## Problem statement:
Work through the entries below and show every line in which "after" is found.
▼
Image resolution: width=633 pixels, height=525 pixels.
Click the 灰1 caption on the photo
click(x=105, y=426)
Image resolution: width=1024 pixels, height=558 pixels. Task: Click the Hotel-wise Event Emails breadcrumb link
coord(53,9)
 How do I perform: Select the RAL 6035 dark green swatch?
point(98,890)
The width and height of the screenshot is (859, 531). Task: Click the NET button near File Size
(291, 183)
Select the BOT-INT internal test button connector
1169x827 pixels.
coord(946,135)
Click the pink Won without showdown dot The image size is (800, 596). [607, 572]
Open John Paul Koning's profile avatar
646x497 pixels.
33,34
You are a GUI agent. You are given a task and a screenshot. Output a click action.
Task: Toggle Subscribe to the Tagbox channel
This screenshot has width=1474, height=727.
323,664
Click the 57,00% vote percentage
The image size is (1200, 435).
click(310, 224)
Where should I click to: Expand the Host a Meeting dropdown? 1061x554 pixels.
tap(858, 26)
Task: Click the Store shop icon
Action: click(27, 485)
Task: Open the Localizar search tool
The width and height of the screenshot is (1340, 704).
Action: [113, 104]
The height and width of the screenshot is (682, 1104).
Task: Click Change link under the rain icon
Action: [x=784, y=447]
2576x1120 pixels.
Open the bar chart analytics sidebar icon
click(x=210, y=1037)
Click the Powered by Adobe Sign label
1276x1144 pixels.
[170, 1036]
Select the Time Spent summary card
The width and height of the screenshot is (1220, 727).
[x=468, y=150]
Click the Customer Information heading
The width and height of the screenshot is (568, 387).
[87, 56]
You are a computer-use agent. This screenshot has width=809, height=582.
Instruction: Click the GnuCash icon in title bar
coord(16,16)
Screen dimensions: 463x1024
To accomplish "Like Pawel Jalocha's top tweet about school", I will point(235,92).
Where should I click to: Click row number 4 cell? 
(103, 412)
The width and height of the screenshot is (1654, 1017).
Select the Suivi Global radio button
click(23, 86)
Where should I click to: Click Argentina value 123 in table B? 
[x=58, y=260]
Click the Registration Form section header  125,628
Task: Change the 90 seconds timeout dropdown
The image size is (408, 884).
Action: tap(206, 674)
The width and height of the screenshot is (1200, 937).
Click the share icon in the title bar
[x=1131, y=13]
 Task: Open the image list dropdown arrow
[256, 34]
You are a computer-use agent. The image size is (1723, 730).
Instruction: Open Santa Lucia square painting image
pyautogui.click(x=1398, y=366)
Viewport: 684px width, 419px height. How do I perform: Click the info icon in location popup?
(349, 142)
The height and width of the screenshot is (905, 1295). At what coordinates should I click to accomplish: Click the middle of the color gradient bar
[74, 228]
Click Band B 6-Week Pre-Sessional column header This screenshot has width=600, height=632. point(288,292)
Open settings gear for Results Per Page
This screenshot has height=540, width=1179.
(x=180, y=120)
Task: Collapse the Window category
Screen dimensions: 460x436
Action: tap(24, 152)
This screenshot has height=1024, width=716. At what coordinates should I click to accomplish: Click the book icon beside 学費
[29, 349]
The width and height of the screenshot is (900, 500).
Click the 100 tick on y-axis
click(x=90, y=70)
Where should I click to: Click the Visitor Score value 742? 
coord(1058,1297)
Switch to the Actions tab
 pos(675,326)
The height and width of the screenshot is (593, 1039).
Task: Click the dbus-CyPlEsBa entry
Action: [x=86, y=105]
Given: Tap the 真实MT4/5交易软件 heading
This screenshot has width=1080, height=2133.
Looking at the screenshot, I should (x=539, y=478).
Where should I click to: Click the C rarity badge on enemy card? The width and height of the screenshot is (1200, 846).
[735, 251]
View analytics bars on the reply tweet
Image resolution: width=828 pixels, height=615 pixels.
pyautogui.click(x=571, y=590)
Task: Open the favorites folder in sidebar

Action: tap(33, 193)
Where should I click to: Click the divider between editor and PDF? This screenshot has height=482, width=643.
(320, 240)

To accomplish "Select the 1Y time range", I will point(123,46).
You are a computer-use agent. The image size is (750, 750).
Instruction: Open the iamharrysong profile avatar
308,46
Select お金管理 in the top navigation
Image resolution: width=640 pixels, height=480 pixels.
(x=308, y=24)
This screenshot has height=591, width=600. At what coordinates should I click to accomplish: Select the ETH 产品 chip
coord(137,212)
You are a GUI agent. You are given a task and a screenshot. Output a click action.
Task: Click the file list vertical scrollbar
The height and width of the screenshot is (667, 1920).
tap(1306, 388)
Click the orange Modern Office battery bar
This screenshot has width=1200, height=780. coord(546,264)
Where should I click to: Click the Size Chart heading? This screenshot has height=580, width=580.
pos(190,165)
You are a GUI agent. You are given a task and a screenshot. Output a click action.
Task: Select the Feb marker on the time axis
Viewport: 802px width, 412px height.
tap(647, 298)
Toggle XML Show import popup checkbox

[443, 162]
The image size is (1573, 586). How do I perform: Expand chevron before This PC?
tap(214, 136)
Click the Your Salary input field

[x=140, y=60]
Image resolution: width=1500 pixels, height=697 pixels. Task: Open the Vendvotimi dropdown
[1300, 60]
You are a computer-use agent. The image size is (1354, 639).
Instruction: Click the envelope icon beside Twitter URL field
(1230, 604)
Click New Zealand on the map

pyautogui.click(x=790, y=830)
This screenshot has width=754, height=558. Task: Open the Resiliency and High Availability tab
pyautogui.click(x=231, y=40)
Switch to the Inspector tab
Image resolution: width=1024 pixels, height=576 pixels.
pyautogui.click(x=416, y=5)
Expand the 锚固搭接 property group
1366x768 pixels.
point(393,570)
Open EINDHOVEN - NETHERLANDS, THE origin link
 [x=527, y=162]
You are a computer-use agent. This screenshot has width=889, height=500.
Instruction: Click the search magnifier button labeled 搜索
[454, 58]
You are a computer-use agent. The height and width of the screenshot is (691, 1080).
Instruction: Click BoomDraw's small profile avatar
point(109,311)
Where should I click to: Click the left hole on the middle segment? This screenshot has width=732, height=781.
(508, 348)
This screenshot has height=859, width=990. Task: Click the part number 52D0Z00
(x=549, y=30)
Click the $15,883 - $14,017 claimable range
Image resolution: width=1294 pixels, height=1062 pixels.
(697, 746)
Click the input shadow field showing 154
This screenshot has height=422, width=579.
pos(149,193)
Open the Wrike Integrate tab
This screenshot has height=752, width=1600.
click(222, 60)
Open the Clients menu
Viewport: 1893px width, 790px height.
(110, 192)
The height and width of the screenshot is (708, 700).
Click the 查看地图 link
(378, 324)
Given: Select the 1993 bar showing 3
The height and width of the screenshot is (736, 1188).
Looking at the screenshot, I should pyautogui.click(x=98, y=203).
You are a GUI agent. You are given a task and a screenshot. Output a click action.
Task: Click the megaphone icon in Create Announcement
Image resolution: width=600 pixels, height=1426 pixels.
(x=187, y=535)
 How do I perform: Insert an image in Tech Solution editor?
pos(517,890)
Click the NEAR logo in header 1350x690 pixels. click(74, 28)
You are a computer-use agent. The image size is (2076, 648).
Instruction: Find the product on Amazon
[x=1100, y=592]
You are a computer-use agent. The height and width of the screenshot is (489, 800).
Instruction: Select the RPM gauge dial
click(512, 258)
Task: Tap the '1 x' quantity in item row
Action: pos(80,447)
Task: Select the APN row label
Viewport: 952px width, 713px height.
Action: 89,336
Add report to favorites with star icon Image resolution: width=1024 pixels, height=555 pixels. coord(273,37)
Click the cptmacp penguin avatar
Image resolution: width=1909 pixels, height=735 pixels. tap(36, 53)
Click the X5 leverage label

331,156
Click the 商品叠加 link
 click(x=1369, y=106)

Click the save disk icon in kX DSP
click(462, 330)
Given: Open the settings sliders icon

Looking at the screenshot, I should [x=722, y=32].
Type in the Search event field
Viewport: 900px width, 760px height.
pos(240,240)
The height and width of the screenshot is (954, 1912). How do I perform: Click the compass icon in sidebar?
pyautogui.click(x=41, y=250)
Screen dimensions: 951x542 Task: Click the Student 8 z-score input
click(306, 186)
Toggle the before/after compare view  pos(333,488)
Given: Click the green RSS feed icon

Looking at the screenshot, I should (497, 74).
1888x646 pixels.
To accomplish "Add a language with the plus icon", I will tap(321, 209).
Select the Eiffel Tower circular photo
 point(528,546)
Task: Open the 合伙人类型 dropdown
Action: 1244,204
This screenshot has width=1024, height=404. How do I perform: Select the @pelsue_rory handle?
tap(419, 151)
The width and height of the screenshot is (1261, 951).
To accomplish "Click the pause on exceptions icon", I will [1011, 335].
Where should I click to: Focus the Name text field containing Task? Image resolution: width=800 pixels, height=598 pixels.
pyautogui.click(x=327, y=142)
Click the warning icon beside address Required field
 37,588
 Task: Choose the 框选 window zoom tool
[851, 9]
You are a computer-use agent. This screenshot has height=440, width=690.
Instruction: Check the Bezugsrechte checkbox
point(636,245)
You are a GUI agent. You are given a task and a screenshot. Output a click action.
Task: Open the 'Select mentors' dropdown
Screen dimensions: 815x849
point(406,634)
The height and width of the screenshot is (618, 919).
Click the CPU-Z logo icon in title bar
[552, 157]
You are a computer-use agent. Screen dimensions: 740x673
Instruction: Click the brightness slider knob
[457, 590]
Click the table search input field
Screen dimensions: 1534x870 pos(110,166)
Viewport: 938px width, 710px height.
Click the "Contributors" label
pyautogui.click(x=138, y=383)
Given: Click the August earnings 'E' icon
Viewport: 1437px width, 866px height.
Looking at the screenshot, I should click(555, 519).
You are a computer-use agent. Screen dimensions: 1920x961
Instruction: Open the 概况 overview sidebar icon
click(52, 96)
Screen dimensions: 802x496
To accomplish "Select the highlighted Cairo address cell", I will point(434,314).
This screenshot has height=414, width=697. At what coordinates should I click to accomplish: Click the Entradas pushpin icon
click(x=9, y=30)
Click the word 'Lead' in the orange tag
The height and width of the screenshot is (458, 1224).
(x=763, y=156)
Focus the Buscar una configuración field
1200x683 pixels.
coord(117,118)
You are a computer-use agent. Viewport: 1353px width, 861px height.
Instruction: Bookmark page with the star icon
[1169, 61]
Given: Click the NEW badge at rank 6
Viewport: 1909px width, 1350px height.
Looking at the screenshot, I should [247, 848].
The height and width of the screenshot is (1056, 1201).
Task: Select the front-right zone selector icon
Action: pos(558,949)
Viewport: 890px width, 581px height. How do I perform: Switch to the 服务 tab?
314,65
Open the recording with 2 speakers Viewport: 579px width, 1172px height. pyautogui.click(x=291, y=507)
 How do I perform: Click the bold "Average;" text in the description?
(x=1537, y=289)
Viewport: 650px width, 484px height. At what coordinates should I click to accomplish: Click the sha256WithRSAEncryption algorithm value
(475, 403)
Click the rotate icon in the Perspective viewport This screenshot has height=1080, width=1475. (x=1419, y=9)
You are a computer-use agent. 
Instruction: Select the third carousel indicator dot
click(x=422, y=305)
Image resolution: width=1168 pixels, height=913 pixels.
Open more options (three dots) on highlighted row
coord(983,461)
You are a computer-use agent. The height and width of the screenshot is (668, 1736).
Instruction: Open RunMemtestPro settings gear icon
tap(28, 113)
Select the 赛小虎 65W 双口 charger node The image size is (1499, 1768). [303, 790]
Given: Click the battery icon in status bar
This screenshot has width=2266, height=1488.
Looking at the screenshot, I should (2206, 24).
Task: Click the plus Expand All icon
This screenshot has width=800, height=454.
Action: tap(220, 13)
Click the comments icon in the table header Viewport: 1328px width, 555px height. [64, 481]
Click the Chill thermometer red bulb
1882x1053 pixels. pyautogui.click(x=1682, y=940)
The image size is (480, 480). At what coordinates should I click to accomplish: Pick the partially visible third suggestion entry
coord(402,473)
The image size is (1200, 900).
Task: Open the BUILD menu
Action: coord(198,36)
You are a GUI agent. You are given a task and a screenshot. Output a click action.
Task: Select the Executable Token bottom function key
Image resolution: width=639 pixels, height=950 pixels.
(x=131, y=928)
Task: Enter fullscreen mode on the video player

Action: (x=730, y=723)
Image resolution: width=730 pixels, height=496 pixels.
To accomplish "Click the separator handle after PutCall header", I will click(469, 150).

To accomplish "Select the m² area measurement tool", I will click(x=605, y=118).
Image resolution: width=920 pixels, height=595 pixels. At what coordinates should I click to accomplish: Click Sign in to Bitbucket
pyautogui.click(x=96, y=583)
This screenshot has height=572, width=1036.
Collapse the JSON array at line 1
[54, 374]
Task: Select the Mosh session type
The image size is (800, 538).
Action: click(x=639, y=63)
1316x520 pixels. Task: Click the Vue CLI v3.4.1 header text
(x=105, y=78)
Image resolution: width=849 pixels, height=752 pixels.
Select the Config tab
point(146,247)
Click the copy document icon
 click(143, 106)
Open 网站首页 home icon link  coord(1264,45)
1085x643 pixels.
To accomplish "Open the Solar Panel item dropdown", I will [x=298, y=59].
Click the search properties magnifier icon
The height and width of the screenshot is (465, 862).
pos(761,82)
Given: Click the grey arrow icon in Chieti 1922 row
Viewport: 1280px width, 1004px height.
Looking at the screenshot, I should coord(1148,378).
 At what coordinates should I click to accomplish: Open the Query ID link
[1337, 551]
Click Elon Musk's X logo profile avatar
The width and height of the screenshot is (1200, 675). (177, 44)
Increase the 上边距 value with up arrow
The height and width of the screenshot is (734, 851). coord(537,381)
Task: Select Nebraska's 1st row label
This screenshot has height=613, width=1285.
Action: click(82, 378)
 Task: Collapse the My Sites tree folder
▲
## Answer below:
Toggle the before/after compare view  pos(333,488)
To accomplish "Click the separator handle after PutCall header", I will click(469, 150).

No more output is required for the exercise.